Red Cross has announced further immediate assistance for fire-affected individuals in financial hardship, including additional cash grants for people who have lost their homes, new grants for people who were hospitalised due to the fires and forhome owners whose properties have suffered significant structural damage.
These grants more than double existing immediate financial assistance, with the Red Cross Bushfire Advisory Panel allocating a further $30.5 million, with a new total of $61.5 million now available for immediate cash relief. Currently, around $1 million a day is being distributed to people impacted by the fires.

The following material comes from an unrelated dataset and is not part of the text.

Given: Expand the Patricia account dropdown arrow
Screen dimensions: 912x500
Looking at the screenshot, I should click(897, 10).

Red Cross volunteers and staff continue working all hours, providing practical and emotional support, relief supplies, grant assessments and connecting people to vital support services.
“Thanks to the incredible and ongoing generosity of the Australian community we are able to provide even more immediate financial assistance to people whose lives have been devastated by these bushfires,” Australian Red Cross Chief Executive Officer Judy Slatyer said. $127 million has been donated since July 2019.

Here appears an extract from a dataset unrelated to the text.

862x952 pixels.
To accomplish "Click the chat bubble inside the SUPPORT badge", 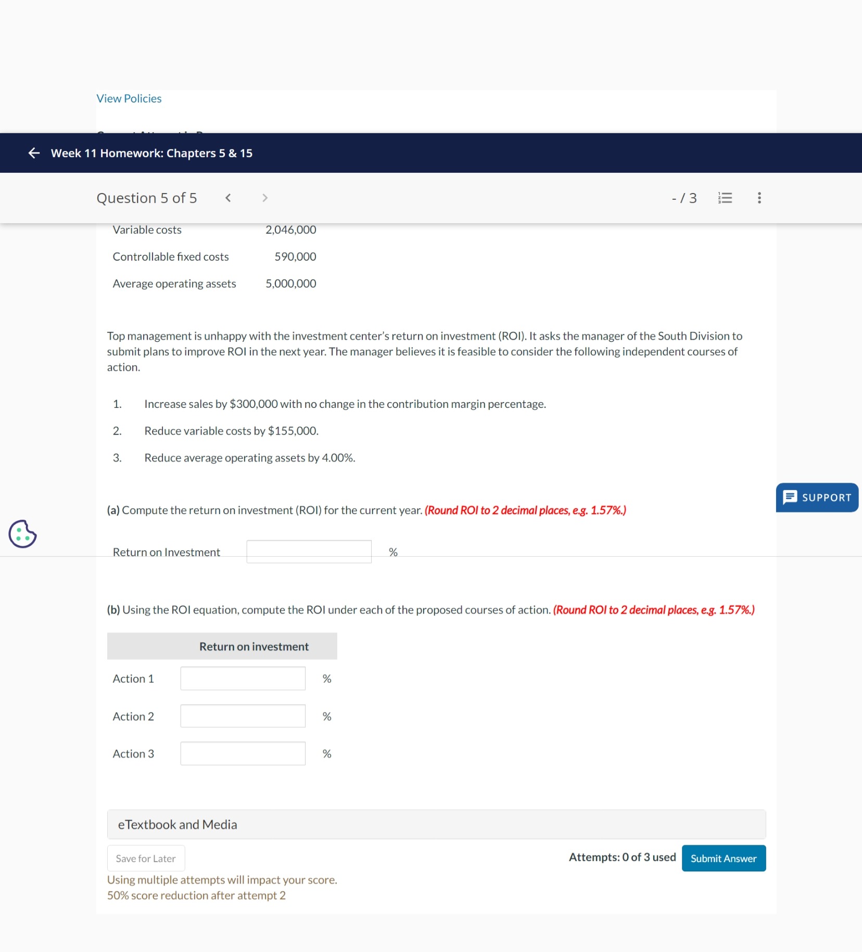I will pyautogui.click(x=790, y=497).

“We’re allocating these funds based on our on-the-ground contact with affected communities, with those most impacted people being our immediate priority. This is an unfolding disaster and tragically even more communities need support as bushfires continue right now and throughout this summer. ”
This extra financial assistance announced today includes:
- An additional $10,000 payment to support people whose homes were destroyed and require further assistance, extending the total amount available to $20,000, with a total allocation of $50 million.
- $7,500 for people who were hospitalised as a result of the fires, with grants helping to cover out of pocket medical-related and other expenses up to a total allocation of $500,000.
- $5,000 for home owners whose properties have been structurally damaged and require repair to make them safe for people to live in, up to an allocation of $10 million.
“Our experience in every disaster shows that new needs emerge over time. As these needs become apparent, we will continue to develop and release further assistance measures in consultation with the communities affected by these tragic bushfires,” Ms Slatyer said.
Red Cross has already committed $18 million to fund tailored recovery programs in the affected communities for at least the next three years in coordination with communities, government and community agencies. A further $5 million is allocated to fund Red Cross emergency teams of staff and volunteers to respond to emergencies, helping people with practical and emotional support, so far this year this has been mainly in the bushfires affected areas around the country.
There remains a balance of around $42.5 million that will be used for further immediate and longer term bushfire support. We continue to work hard to keep administration costs as low as possible.
Anne Leadbeater, a member of the Australian Red Cross Bushfire Advisory Panel, said that it would be a long road ahead for these communities and the agencies working with them. “People need our help now, and they will need help and support long into the future if they are going to be able to live a life they value once again.”